Patrick Marber is back on song with a beautiful play about the beautiful game. It's a three-way tug o' war in the changing room of a non-league soccer team between an ambitious, unscrupulous manager, Kidd (Daniel Mays), an old-style "legend" of the club, now its kit-man, Yates (Peter Wight), and the new young player, Jordan (Calvin Demba), who might change their fortunes.

He won't make them, for we are at the dog fight level of football where £30 is a meaningful kick-back and the star player's move to a rival club earned him "an extra ton" a week.

Ian Rickson's perfectly cast and perfectly weighted production keeps you guessing, like any good match, right to the final whistle: it's sad, it's true and it's lyrical about the magic of the game.

The time frame in three acts is clever: a few hours before the Saturday game, a few weeks later after a game, and another few weeks later as the power struggles implode. Anthony Ward's scrubby but spacious, airy design preserves the idea of a past in a small-time Southern club with a proud little history.

The hero, really, is the old boy, a great role for Wight, and the second soccer kit-man to have taken the spotlight in the past year – the first was Toby Jones as the Stoke City "legend" in the television docudrama Marvellous.

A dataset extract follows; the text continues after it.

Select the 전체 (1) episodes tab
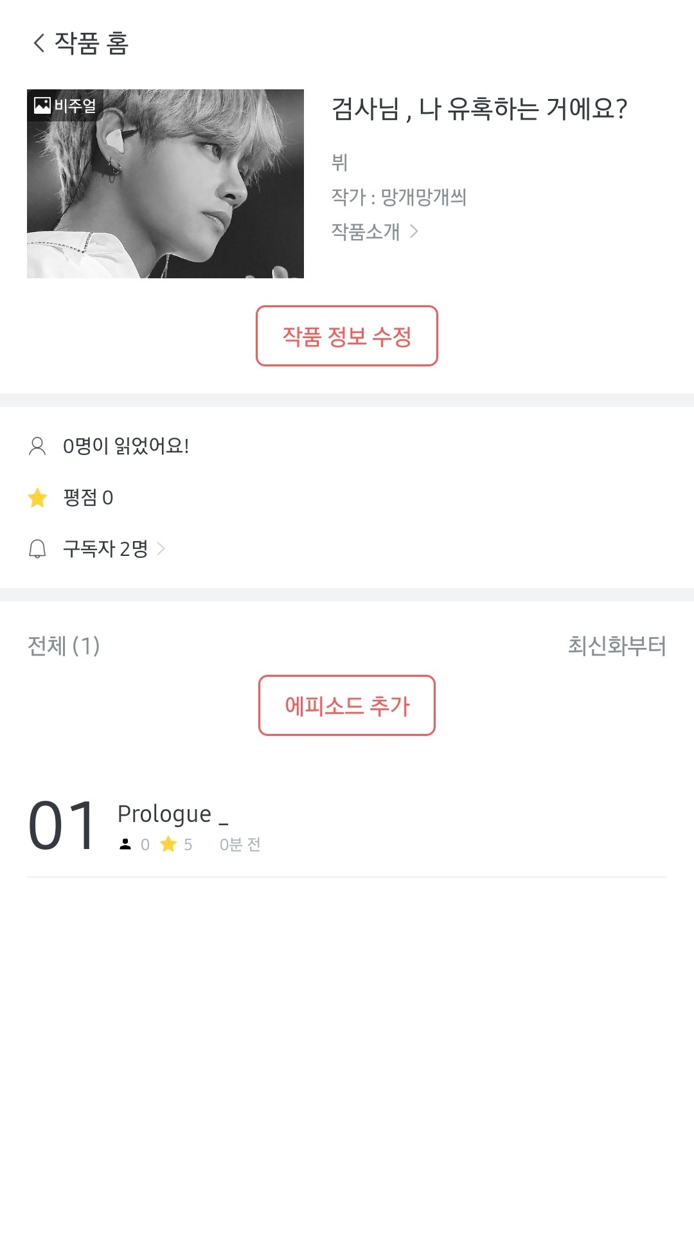pyautogui.click(x=64, y=646)
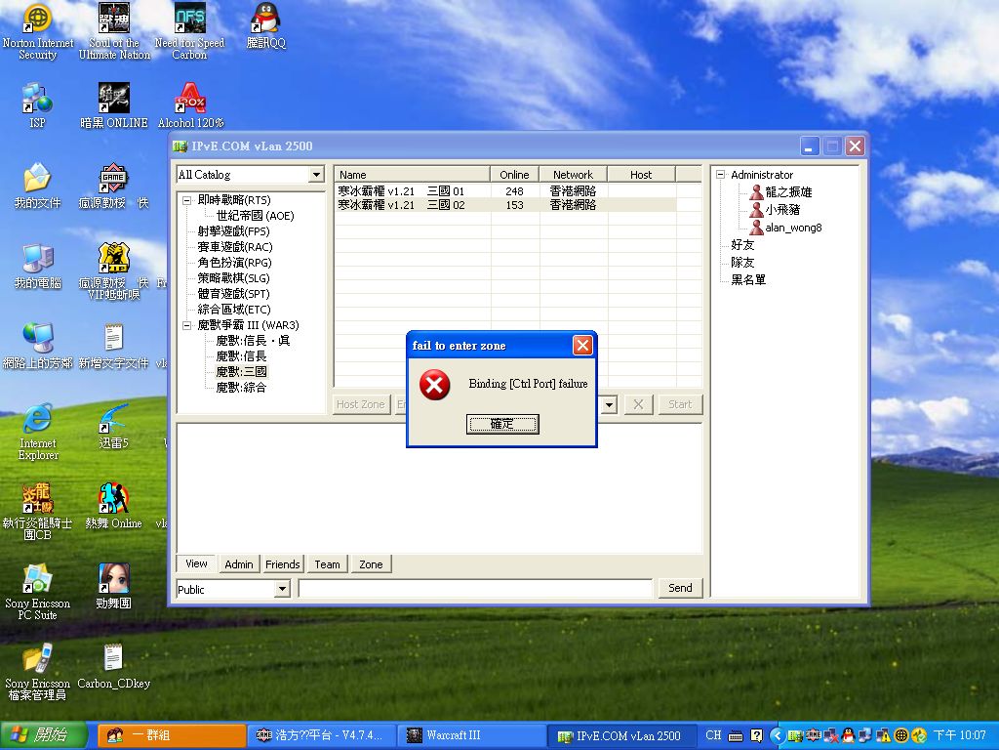The image size is (999, 750).
Task: Collapse the 魔獸爭霸 III (WAR3) tree node
Action: pyautogui.click(x=187, y=325)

'Marber's poured so much of his love of the game into this play'

In contrast with that beatific performance, Wight's Yates is not a fantasist, but a nostalgic realist who really did score a celebrated winning goal and who now nurtures the future on the massage table: "You've got to be loose," he tells Jordan, "we shall trick you into a state of nonchalance."

Kidd also has a history in the game but he's edgy and uneasy, with a crumbling marriage (and children) to deal with and a reputation to invent. There is romance, but no illusions. The pitch looks emerald green from a distance. It's really a bog. And Yates's only claim to fame as the manager of the club twenty years ago is that he took them down.

Marber has always acknowledged Pinter as an influence and, sure enough, the play develops as a contest of ownership. Who discovered Jordan? Who will best manage his career, or best make money out of him (this is a mantra of the age)?

And there's one speech of Yates, chillingly delivered by Wight, that sums up the whole tawdry business of the conflict between passion and opportunism in football. This comes from the heart, and expresses the heart of the play. Mays – spidery, mesmeric, confident, with the air of a man who checks himself in the mirror every other second – is floored, and cracks.

Marber was involved in the re-launch of Lewes FC as a community-owned club and is an Arsenal supporter (well, nobody's perfect). He's poured so much of his love of the game into this play while also constructing a compelling drama that moves smoothly into tragic gear in the last act.

And the acting is wonderful. Wight has probably never had such a good leading role on stage. Mays is masterful. And young Demba – who resembles a less frightening version of the Gunners' Alex Oxlade-Chamberlain – is definitely one to watch.